Where $\alpha$ is the capital’s share in the national income, $\gamma$ is the rate of return on the capital, and $\beta$ is capital/income ratio.

(1) is easy to derive. It follows immediately from the definition of each terms. Let $c$ denote capital, and $i$ denote national income, then

\[\begin{align*} \gamma \times \beta &= \gamma \times \frac{c}{i} \\ &= \frac{\gamma \times c}{i} \\ &= \alpha \end{align*}\]

The second law relates the capital/income ratio $\beta$ to saving rate and growth rate (p. 166)

\[\begin{equation} \beta = \frac{s}{g} \end{equation}\]

where $s$ is saving rate and $g$ is growth rate of the national income.

(2) is says that in long run, capital/income will be equal to saving rate divided by growth of nation income. The derivation of (2) is less straight forward than that of (1). To derive it, let’s imagine there is a initial capital at a year $t_0$, which is denoted by $c_0$. Let $i_t$ denote national income after $t$ years starting from $t_0$. Then after $n$ years, the capital/income will be

\[\begin{align} \beta(n) &= \frac{c_0+i_0s+i_1s+\cdots+i_ns}{i_0(1+g)^n} \nonumber \\ &= \frac{c_0+i_0s+i_0(1+g)^1s+\cdots+i_0(1+g)^ns}{i_0(1+g)^n} \nonumber \\ &= \frac{c_0}{i_0(1+g)^n} + s(1+\frac{1}{1+g}+\frac{1}{(1+g)^2}+\cdots+\frac{1}{(1+g)^n}) \end{align}\]

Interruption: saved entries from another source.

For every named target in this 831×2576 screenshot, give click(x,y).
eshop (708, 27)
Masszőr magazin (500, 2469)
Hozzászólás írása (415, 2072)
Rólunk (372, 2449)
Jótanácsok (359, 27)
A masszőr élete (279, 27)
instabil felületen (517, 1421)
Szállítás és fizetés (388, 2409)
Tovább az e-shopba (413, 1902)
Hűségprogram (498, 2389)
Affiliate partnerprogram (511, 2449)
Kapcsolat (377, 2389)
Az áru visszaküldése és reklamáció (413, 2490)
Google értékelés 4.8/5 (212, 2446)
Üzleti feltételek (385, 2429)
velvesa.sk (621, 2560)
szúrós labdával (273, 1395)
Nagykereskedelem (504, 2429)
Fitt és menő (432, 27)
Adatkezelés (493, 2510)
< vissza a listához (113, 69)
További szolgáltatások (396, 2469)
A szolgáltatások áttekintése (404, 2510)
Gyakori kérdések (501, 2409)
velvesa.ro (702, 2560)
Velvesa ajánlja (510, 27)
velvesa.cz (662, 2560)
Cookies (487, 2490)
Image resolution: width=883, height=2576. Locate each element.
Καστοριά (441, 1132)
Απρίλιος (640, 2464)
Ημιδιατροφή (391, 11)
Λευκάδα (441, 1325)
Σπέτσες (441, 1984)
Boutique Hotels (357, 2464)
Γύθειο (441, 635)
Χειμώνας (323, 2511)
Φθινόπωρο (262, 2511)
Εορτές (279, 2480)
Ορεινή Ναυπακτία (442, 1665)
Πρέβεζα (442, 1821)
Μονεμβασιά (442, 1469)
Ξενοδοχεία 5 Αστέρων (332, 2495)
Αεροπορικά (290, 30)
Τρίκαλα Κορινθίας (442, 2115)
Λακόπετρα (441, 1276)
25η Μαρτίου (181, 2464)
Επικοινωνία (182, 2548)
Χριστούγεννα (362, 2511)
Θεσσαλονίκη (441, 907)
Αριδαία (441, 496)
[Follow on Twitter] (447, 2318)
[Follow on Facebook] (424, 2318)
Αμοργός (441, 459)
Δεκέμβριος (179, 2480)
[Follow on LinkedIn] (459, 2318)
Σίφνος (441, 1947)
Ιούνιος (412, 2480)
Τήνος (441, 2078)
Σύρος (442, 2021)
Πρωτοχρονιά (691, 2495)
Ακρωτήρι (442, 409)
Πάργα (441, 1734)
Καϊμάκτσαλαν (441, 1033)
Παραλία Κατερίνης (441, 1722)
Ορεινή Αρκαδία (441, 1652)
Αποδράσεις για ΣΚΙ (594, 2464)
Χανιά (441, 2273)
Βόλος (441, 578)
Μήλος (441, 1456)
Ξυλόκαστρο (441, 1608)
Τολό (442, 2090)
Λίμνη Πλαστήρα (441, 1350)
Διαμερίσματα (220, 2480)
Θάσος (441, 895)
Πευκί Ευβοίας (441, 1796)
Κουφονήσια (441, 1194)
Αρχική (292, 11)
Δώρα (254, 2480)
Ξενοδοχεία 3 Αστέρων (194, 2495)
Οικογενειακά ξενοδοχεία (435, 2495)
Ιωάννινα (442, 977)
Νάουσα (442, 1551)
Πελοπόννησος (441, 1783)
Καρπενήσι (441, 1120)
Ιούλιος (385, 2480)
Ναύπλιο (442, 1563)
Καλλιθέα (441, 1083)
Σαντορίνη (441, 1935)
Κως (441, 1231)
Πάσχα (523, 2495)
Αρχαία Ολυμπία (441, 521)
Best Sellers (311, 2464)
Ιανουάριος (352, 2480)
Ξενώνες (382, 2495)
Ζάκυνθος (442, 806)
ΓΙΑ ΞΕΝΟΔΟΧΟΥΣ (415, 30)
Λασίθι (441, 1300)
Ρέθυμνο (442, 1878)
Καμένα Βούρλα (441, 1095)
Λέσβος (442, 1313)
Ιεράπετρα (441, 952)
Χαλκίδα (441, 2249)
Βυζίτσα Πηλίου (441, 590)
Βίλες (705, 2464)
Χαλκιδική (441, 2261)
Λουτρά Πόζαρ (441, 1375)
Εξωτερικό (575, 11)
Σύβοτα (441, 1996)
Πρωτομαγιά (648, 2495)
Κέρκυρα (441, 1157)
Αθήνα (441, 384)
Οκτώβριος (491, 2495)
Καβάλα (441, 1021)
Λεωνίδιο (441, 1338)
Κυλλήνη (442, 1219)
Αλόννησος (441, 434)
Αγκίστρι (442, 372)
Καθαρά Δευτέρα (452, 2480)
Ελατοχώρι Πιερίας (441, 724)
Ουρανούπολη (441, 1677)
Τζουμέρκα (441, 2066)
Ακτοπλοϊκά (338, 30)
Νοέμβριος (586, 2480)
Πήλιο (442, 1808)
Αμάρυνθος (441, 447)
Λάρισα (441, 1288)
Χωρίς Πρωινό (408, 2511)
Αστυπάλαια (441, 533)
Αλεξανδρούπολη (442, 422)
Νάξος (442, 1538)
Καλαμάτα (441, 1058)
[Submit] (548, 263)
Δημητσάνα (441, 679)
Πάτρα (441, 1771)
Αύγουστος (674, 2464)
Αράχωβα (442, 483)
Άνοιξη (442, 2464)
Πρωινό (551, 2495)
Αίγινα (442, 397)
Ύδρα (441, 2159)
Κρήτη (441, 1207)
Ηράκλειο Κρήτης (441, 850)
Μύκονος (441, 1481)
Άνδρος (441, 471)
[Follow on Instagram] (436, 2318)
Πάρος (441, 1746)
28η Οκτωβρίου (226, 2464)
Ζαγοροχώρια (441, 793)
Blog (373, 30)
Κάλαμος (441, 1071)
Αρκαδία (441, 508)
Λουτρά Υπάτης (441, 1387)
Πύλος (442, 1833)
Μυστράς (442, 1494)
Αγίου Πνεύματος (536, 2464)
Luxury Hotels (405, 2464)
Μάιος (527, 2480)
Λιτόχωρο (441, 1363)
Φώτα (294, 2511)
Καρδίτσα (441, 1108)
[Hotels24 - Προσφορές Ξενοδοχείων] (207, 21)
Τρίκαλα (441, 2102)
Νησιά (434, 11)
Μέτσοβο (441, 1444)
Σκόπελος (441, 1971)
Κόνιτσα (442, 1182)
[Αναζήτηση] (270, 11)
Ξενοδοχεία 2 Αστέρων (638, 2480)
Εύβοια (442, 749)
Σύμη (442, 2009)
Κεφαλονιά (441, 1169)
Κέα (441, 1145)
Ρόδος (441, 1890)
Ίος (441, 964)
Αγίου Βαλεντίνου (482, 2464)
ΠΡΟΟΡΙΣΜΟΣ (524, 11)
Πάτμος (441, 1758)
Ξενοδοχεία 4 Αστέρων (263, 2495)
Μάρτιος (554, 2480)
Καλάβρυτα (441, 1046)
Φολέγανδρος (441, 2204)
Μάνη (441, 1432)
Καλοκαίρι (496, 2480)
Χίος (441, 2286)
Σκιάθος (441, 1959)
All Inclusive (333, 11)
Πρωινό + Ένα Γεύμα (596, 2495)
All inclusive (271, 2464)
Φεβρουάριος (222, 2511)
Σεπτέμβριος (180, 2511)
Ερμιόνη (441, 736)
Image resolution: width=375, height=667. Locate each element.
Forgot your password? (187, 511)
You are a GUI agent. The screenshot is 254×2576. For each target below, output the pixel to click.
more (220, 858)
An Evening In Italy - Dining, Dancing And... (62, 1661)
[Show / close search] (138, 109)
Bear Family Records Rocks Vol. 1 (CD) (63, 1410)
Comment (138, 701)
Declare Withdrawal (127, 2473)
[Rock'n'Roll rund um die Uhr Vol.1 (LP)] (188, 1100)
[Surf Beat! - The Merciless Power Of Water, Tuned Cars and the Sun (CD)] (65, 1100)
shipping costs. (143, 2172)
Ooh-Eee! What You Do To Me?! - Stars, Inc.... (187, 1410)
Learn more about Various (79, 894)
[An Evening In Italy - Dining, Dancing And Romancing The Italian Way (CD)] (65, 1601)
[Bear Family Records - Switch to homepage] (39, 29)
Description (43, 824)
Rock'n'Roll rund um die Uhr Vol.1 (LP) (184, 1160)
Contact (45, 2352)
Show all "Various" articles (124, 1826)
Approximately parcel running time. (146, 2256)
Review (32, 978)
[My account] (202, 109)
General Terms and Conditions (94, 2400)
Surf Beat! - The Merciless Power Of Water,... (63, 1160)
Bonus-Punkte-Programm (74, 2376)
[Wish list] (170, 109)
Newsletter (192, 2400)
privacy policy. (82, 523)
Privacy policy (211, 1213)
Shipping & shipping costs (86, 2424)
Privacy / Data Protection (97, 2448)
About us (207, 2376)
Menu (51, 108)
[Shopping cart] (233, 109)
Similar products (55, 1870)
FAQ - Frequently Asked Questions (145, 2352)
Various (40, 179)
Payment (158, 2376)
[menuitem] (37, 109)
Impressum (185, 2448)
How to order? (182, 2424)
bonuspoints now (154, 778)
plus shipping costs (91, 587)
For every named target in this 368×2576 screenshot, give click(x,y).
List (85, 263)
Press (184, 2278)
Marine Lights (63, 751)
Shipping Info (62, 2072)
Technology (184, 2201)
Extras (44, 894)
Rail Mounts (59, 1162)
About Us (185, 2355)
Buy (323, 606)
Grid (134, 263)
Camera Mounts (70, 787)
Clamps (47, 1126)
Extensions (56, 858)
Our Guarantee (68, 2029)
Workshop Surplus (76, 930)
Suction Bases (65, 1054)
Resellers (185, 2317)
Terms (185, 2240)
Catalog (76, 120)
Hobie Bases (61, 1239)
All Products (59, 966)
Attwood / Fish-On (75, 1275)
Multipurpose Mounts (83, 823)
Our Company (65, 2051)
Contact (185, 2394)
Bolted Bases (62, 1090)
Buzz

In long run, $\beta$ will approach $s/g$. Formally, by Taylor series

\[\begin{align*} \lim_{n \to \infty} \beta(n) &= \cancelto{0}{\frac{c_0}{i_0(1+g)^n}} + s\cancelto{\frac{1}{g}}{(1+\frac{1}{1+g}+\frac{1}{(1+g)^2}+\cdots+\frac{1}{(1+g)^n}) }\require{cancel}\\ &= \frac{s}{g} \end{align*}\]

From the derivation, we can see there are many implicit assumptions for the second law. For example, mathematically $g$ must be greater than 0. There are also economical assumptions, such as $g$ and $s$ is fixed over time, and past capital won’t grow itself. However, if this equation is for analyzing past period, these assumptions are okay to assume. You can think of $g$ and $s$ as the “average” of the past, and they can convey something about the reality. Refer to the book for more details discuss about the law and the reality.